Il est constant que M. B… a été l’auteur des faits sur lesquels s’est appuyé le ministre pour ajourner sa demande de naturalisation. S’il fait valoir, d’une part, avoir exécuté les peines prononcées à son encontre et, d’autre part, que la condamnation dont il a fait l’objet a, par décision de la présidente du tribunal correctionnel de Carpentras en date du 17 août 2023, soit postérieurement à la décision attaquée, été effacée du bulletin n° 2 de son casier judiciaire, ces circonstances ne font pas obstacle à ce que le ministre chargé des naturalisations prenne en considération ces faits. En outre, ces faits, non dénués de gravité et n’étant pas exagérément anciens à la date de la décision attaquée, le ministre, eu égard au large pouvoir dont il dispose pour apprécier l’opportunité d’accorder la nationalité française à l’étranger qui la sollicite, n’a pas entaché sa décision d’une erreur manifeste d’appréciation.
En second lieu, les circonstances que l’intéressé vive en France depuis de nombreuses années, y soit inséré, notamment professionnellement, et soit père de deux enfants français sont sans incidence sur la légalité de la décision attaquée eu égard au motif qui la fonde.

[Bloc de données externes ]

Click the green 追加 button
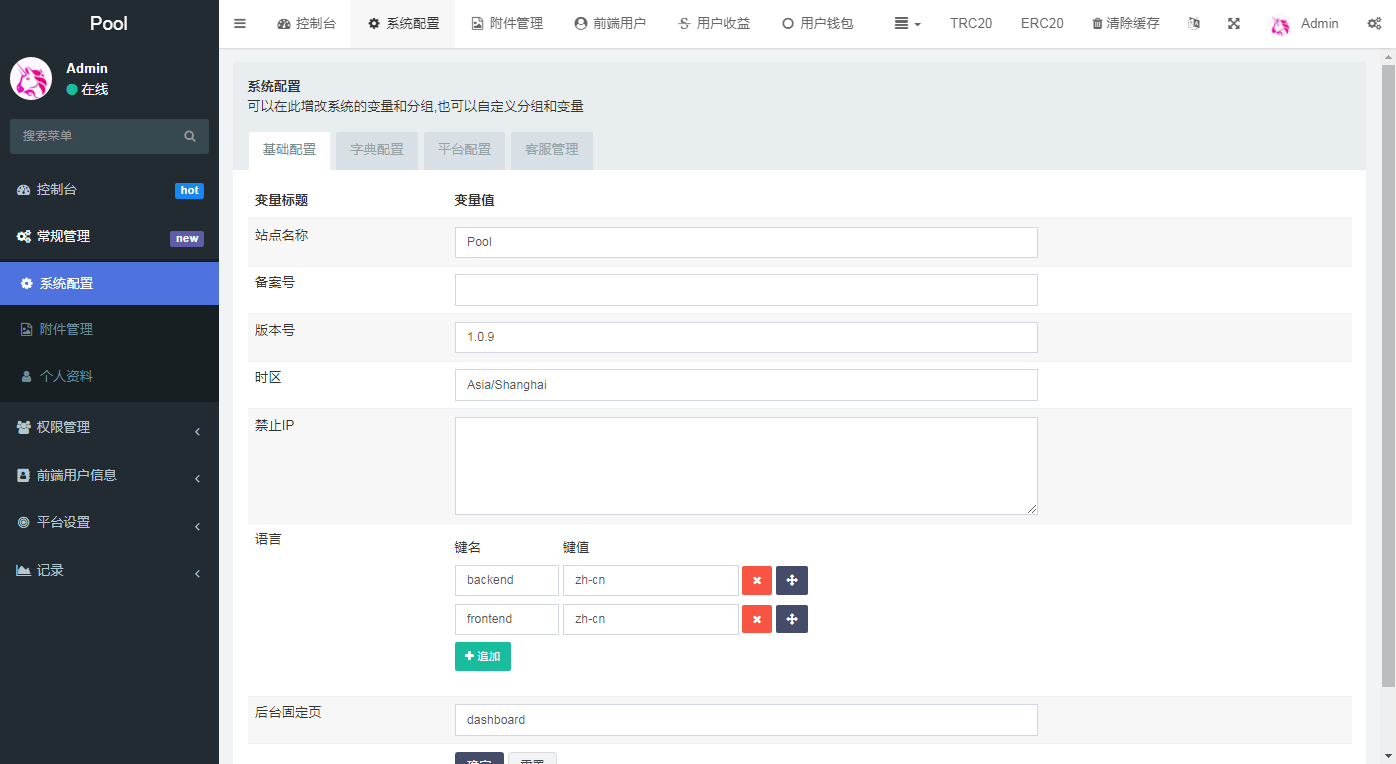The image size is (1396, 764). [483, 656]
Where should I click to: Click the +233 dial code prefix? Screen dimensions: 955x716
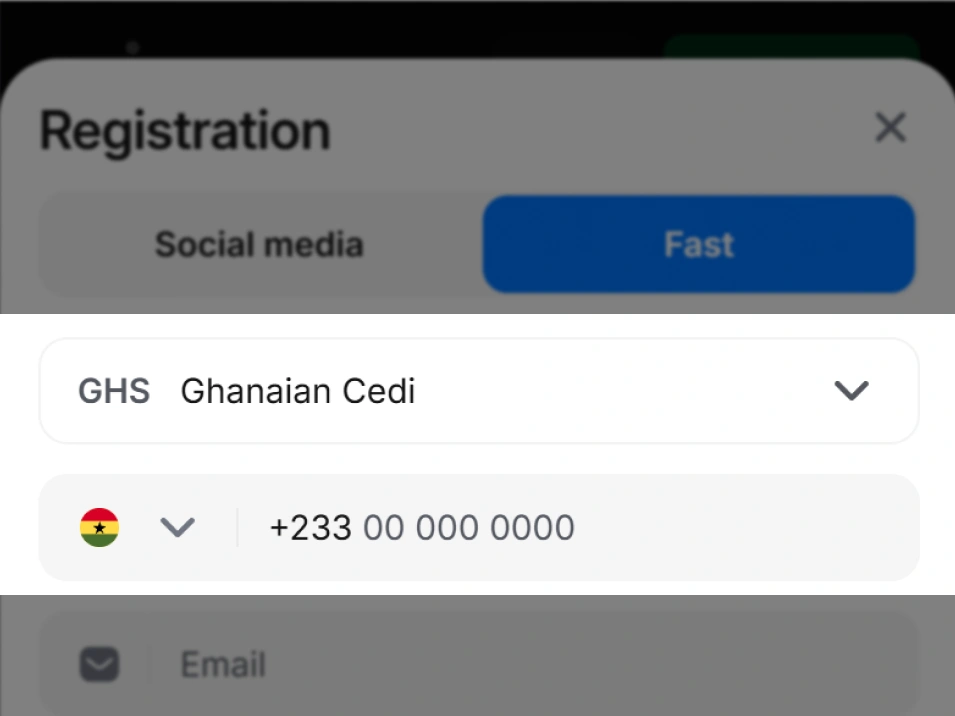click(310, 527)
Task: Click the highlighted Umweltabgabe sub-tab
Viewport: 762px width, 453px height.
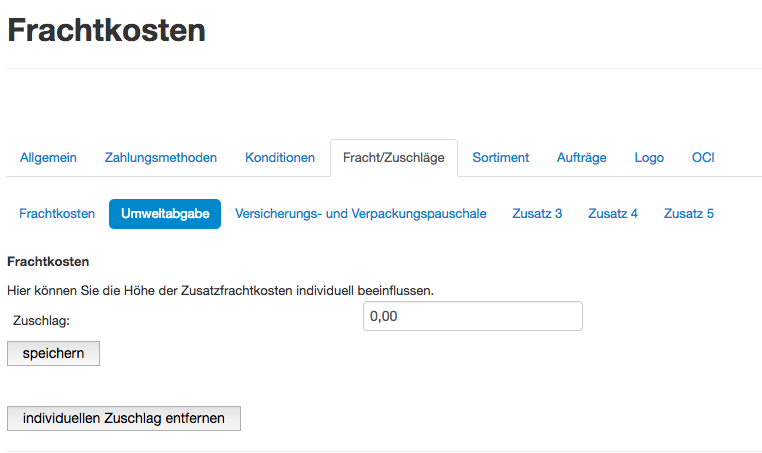Action: (x=165, y=214)
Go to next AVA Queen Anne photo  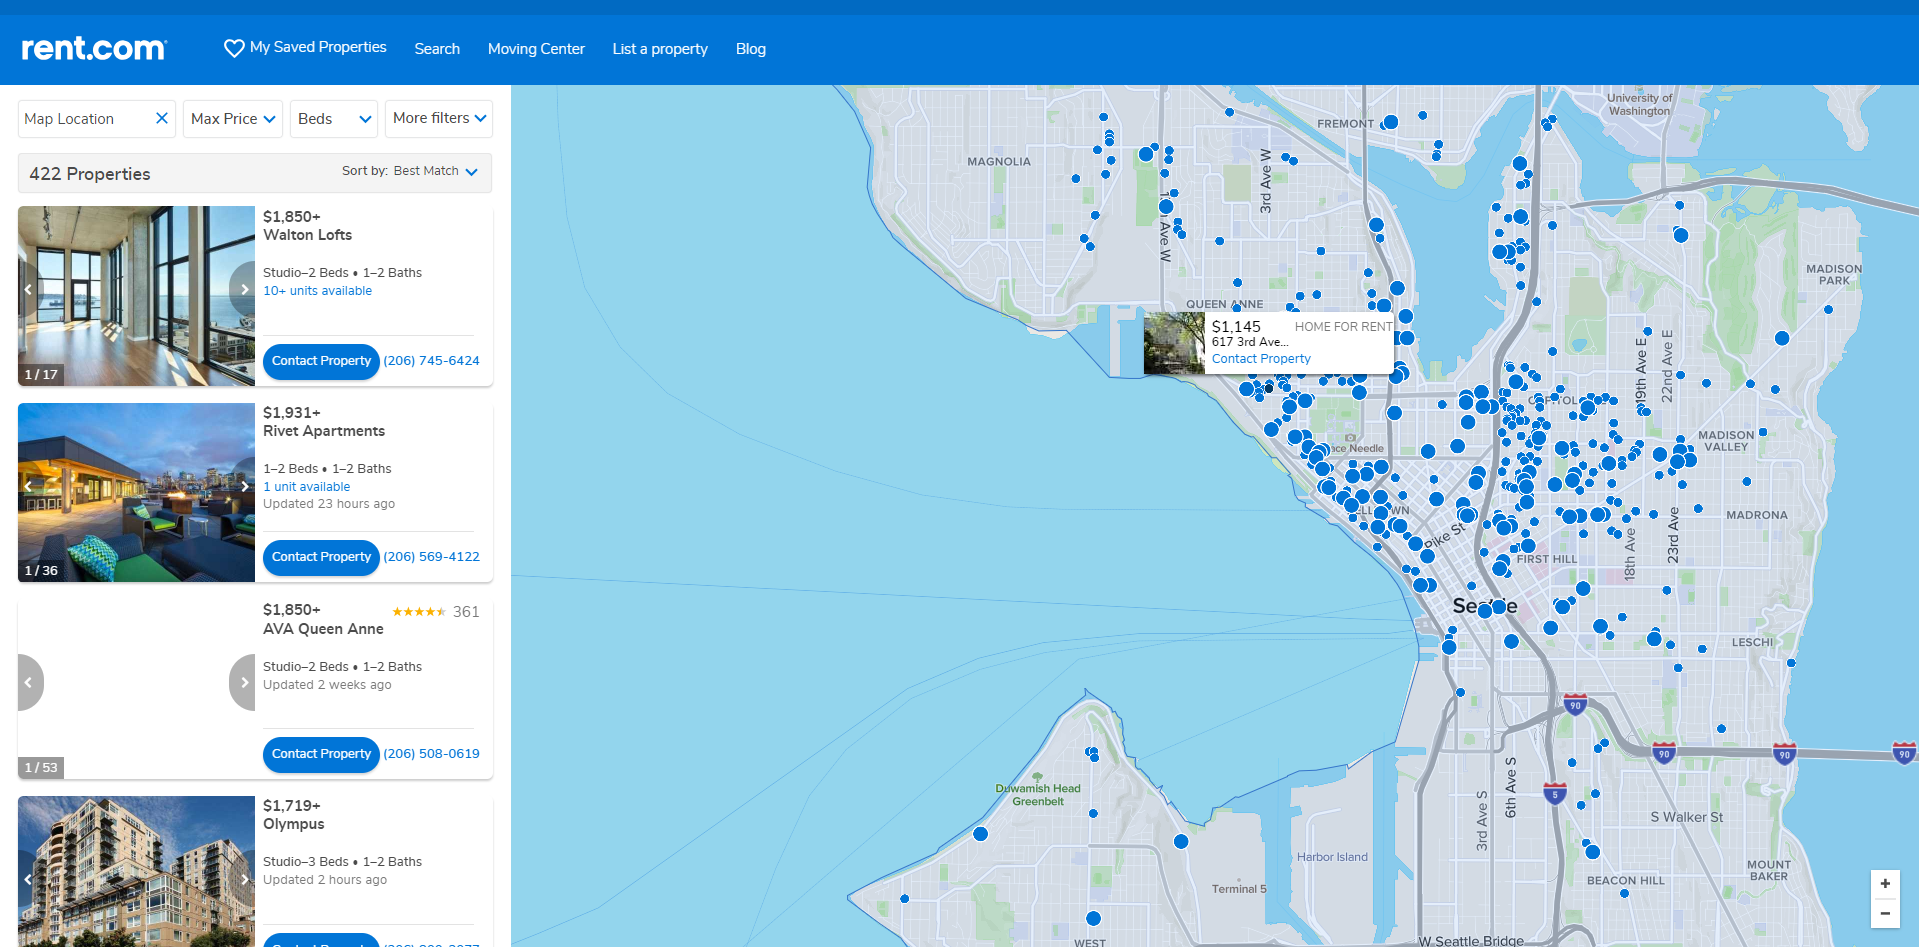click(x=244, y=682)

Il résulte de tout ce qui précède que M. B… n’est pas fondé à demander l’annulation de la décision qu’il conteste. Par voie de conséquence, ses conclusions à fin d’injonction et celles présentées au titre de l’article L. 761-1 du code de justice administrative ne peuvent qu’être rejetées.
D E C I D E :
Article 1er : La requête de M. B… est rejetée.
Article 2 : Le présent jugement sera notifié à M. A… B… et au ministre de l’intérieur.
Délibéré après l’audience du 11 mars 2026, à laquelle siégeaient :
Mme Chauvet, présidente,
Mme Martel, première conseillère,
Mme Kubota, première conseillère.
Rendu public par mise à disposition au greffe le 1er avril 2026.
La rapporteure,
C. Martel
La présidente,
C. Chauvet
La greffière,
T. Chauvet
La République mande et ordonne au ministre de l’intérieur en ce qui le concerne ou à tous commissaires de justice à ce requis en ce qui concerne les voies de droit commun contre les parties privées, de pourvoir à l’exécution de la présente décision.